**Data rows**

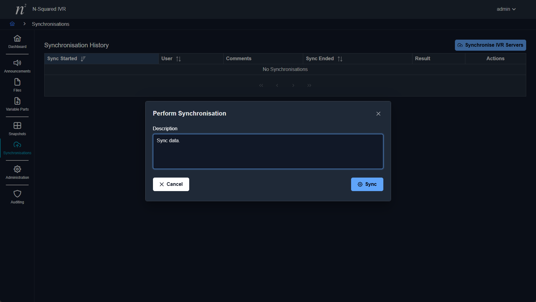Sort table by User column
Screen dimensions: 536x302
click(178, 59)
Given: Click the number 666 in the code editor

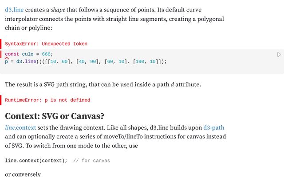Looking at the screenshot, I should [46, 54].
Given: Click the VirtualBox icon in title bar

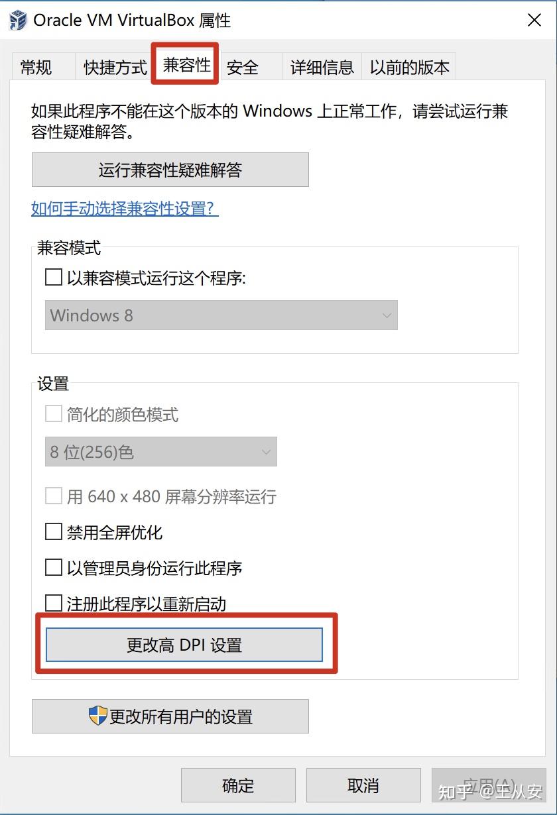Looking at the screenshot, I should (x=18, y=20).
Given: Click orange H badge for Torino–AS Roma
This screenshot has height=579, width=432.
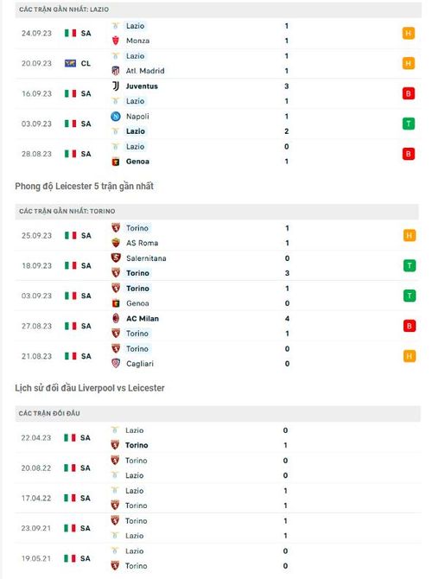Looking at the screenshot, I should (410, 235).
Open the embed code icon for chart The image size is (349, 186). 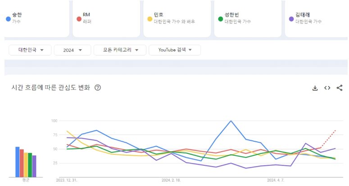[327, 88]
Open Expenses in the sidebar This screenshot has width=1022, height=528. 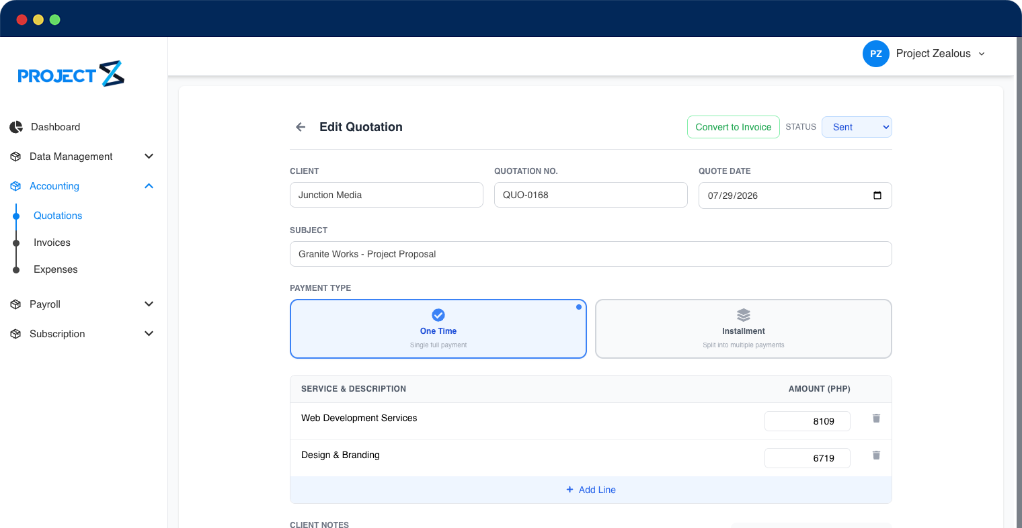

**Your task**
Reproduce the entries verbatim, beginning at the line that contains "Given: Click the number" and stopping after the line that contains "Looking at the screenshot, I should (410, 235).". Leave the pictures out of your copy.

**Answer to the exercise**
Given: Click the number 666 in the code editor

Looking at the screenshot, I should [46, 54].
Given: Click the VirtualBox icon in title bar

Looking at the screenshot, I should (x=18, y=20).
Given: Click orange H badge for Torino–AS Roma
This screenshot has height=579, width=432.
Looking at the screenshot, I should (410, 235).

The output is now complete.